** START Text shown **

The U.S. Environmental Protection Agency imposed a phased-in ban in 1989 that will bar the manufacture, use and export of most asbestos products by 1996.
"When it comes to asbestos, a lot of people are under the misconception that all asbestos should be removed," said Michael Sullivan, a Maryland Department of the Environment spokesman.
He said the department recommends that owners of buildings containing the material check it regularly to see if it crumbles to the touch or has breaks.
Either condition can allow the fibers to be released into the air, where people might inhale them.
Removing asbestos and an underground oil storage tank from the Longwell Center are preliminary steps before the building can be renovated, Mr. Beyard said.
Renovation plans include converting the basement for the city finance department, making the building accessible to the disabled and expanding recreation program space.
Westminster's asbestos removal projects have been linked to renovations.
The state Department of the Environment allows building owners to encapsulate asbestos. Mr. Beyard said encapsulation is fine in areas to which people don't have access, but the city chose to remove the material because it would be difficult to do renovation work while it remained in place.
"Most contractors and engineers have problems working in areas where you have asbestos. It becomes a red flag," he said.

** END Text shown **

## List of tasks
1. Retype the whole passage about asbestos removal word for word.
2. In the rows, edit the lines starting with the one that has "This screenshot has height=924, width=1307." and going on through the one that has "(1118, 593)", putting "instant highlight" in place of "quick highlight" and leaving everything else untouched. Return only those lines.

** START Excerpted records **

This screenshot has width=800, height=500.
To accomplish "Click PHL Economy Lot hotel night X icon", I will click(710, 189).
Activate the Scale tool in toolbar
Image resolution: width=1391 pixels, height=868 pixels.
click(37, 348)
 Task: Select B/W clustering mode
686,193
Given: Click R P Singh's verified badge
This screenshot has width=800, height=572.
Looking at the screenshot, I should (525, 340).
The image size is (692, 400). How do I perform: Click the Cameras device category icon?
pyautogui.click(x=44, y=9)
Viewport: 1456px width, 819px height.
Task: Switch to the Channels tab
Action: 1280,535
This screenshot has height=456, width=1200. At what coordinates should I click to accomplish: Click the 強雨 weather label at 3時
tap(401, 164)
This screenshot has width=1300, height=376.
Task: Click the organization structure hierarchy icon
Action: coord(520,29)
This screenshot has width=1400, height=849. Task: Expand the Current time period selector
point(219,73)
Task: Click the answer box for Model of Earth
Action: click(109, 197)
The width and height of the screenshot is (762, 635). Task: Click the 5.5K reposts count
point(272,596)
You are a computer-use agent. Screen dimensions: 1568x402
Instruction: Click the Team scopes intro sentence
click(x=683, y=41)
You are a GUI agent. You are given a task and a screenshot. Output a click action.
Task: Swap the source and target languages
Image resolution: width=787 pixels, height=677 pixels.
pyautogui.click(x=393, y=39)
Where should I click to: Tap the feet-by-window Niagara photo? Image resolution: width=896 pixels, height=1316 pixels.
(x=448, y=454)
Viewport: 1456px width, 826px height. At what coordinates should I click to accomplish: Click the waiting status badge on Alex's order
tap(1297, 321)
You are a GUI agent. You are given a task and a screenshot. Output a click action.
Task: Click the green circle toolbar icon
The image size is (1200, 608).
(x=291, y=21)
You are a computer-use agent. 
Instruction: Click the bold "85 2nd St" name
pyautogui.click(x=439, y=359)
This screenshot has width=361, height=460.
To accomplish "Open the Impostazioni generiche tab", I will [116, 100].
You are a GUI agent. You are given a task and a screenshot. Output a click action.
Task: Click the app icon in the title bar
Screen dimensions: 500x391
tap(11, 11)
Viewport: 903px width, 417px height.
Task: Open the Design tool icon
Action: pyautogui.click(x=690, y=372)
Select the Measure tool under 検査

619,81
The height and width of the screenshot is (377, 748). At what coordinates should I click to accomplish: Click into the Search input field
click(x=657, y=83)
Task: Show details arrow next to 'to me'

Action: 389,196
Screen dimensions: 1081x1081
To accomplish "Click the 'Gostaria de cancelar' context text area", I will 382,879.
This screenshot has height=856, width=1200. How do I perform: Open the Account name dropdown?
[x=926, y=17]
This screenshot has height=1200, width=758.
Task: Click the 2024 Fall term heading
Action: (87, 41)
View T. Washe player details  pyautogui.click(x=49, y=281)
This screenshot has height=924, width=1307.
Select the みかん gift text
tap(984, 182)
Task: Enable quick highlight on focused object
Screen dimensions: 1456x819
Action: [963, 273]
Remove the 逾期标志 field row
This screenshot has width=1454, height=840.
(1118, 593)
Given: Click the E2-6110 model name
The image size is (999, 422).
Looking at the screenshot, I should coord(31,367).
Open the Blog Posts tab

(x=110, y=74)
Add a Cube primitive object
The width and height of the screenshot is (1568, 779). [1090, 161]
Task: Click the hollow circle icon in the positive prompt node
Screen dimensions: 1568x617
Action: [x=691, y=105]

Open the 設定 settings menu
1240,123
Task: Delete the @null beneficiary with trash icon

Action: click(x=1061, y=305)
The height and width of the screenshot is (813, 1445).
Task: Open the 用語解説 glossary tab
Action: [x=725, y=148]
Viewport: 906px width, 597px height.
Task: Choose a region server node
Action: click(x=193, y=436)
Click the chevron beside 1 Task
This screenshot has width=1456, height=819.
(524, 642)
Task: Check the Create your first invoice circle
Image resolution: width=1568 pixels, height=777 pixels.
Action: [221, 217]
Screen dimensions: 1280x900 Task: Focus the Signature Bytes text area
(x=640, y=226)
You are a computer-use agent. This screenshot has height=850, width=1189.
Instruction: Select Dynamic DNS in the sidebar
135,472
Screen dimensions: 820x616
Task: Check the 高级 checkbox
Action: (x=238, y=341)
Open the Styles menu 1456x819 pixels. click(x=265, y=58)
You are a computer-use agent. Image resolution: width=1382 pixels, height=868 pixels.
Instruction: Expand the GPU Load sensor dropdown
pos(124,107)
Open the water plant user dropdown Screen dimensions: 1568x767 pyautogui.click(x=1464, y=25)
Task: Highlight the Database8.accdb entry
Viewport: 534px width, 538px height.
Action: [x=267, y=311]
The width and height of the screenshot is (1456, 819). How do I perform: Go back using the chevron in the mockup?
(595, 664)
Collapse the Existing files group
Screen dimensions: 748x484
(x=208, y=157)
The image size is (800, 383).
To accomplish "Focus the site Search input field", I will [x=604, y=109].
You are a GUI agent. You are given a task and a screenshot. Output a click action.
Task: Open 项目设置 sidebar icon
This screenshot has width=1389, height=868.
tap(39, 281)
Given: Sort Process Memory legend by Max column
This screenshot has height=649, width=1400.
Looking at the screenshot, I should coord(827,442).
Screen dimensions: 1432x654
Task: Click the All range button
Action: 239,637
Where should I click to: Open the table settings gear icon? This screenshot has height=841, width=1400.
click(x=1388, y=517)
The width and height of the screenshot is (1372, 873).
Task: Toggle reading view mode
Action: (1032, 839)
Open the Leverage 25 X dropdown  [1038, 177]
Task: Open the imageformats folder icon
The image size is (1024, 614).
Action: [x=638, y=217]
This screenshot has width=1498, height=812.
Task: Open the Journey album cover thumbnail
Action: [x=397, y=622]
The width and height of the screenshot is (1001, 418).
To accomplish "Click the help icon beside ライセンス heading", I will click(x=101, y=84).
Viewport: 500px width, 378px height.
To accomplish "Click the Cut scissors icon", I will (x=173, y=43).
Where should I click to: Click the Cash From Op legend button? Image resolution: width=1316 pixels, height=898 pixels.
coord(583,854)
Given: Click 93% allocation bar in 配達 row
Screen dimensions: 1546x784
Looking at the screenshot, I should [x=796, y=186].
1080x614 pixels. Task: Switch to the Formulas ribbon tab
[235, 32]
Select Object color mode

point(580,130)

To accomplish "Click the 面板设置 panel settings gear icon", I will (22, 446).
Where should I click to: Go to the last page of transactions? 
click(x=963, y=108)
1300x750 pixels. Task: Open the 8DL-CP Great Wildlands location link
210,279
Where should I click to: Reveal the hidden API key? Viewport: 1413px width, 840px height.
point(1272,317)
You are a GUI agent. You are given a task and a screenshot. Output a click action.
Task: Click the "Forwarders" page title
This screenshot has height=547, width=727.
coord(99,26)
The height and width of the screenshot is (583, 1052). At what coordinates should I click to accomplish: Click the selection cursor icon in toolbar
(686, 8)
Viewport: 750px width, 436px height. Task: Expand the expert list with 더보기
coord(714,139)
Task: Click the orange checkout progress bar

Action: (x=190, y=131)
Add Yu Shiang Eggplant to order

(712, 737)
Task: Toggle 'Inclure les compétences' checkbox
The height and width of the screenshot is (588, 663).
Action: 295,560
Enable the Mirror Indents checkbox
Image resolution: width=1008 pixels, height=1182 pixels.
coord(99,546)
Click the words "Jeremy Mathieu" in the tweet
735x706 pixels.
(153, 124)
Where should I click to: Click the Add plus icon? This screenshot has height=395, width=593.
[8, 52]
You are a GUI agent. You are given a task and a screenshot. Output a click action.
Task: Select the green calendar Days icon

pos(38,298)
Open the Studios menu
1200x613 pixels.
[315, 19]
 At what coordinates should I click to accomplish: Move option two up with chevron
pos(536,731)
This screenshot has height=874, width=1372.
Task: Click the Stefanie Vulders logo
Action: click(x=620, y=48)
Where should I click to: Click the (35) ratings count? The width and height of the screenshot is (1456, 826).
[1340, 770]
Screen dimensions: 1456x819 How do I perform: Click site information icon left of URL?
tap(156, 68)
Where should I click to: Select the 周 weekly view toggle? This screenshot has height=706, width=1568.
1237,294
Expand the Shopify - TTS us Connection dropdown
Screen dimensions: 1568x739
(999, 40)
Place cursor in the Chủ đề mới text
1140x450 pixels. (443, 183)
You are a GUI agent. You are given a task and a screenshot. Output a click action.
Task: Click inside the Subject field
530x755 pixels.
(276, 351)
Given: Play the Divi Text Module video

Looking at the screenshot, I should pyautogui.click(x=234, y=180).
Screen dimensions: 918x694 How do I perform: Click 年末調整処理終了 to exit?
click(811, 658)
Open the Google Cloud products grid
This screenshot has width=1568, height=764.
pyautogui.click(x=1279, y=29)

** END Excerpted records **

## Task solutions
1.
The U.S. Environmental Protection Agency imposed a phased-in ban in 1989 that will bar the manufacture, use and export of most asbestos products by 1996.
"When it comes to asbestos, a lot of people are under the misconception that all asbestos should be removed," said Michael Sullivan, a Maryland Department of the Environment spokesman.
He said the department recommends that owners of buildings containing the material check it regularly to see if it crumbles to the touch or has breaks.
Either condition can allow the fibers to be released into the air, where people might inhale them.
Removing asbestos and an underground oil storage tank from the Longwell Center are preliminary steps before the building can be renovated, Mr. Beyard said.
Renovation plans include converting the basement for the city finance department, making the building accessible to the disabled and expanding recreation program space.
Westminster's asbestos removal projects have been linked to renovations.
The state Department of the Environment allows building owners to encapsulate asbestos. Mr. Beyard said encapsulation is fine in areas to which people don't have access, but the city chose to remove the material because it would be difficult to do renovation work while it remained in place.
"Most contractors and engineers have problems working in areas where you have asbestos. It becomes a red flag," he said.

2.
This screenshot has height=924, width=1307.
Select the みかん gift text
tap(984, 182)
Task: Enable instant highlight on focused object
Screen dimensions: 1456x819
Action: [963, 273]
Remove the 逾期标志 field row
This screenshot has width=1454, height=840.
(1118, 593)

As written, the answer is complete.